**GIVEN RECORDS**
========
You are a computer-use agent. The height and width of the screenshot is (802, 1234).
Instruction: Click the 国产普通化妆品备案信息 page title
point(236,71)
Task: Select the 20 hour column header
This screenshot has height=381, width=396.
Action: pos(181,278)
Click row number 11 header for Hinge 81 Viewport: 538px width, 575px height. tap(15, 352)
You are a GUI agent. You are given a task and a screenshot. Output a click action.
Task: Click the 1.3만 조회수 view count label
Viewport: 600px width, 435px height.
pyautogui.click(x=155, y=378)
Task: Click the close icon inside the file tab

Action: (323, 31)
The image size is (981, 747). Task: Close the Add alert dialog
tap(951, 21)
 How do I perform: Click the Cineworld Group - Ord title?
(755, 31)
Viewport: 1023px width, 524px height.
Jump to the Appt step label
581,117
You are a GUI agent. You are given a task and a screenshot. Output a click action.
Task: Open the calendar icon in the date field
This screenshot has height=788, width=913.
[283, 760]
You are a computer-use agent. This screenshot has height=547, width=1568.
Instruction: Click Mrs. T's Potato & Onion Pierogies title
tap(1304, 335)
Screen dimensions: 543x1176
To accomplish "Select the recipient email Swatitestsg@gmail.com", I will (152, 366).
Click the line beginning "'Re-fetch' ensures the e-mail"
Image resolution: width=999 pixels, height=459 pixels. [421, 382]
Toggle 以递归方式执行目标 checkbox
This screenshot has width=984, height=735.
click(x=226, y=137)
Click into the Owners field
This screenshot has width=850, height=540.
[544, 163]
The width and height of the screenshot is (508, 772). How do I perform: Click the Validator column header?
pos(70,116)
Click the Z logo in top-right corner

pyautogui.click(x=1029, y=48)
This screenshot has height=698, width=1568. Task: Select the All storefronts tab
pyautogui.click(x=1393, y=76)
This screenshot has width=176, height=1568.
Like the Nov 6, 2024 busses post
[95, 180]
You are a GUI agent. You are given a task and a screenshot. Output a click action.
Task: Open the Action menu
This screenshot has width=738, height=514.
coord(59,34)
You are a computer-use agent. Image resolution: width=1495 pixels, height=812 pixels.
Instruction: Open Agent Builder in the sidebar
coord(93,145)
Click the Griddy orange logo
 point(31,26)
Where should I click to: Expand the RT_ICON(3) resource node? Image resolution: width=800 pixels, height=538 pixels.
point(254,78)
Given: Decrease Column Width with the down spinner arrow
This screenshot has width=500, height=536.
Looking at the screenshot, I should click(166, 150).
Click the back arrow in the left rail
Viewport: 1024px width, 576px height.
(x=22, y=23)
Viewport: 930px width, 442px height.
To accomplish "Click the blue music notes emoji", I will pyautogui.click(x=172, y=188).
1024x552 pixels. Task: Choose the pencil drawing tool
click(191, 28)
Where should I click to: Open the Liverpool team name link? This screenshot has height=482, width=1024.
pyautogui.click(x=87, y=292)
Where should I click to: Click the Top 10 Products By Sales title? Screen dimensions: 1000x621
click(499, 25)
========
**ASSIGNMENT**
Please return only the lines from the one that contains "Click the Griddy orange logo" through the final line of the entries, each exactly as written.

**ANSWER**
Click the Griddy orange logo
 point(31,26)
Where should I click to: Expand the RT_ICON(3) resource node? Image resolution: width=800 pixels, height=538 pixels.
point(254,78)
Given: Decrease Column Width with the down spinner arrow
This screenshot has width=500, height=536.
Looking at the screenshot, I should click(166, 150).
Click the back arrow in the left rail
Viewport: 1024px width, 576px height.
(x=22, y=23)
Viewport: 930px width, 442px height.
To accomplish "Click the blue music notes emoji", I will pyautogui.click(x=172, y=188).
1024x552 pixels. Task: Choose the pencil drawing tool
click(191, 28)
Where should I click to: Open the Liverpool team name link? This screenshot has height=482, width=1024.
pyautogui.click(x=87, y=292)
Where should I click to: Click the Top 10 Products By Sales title? Screen dimensions: 1000x621
click(499, 25)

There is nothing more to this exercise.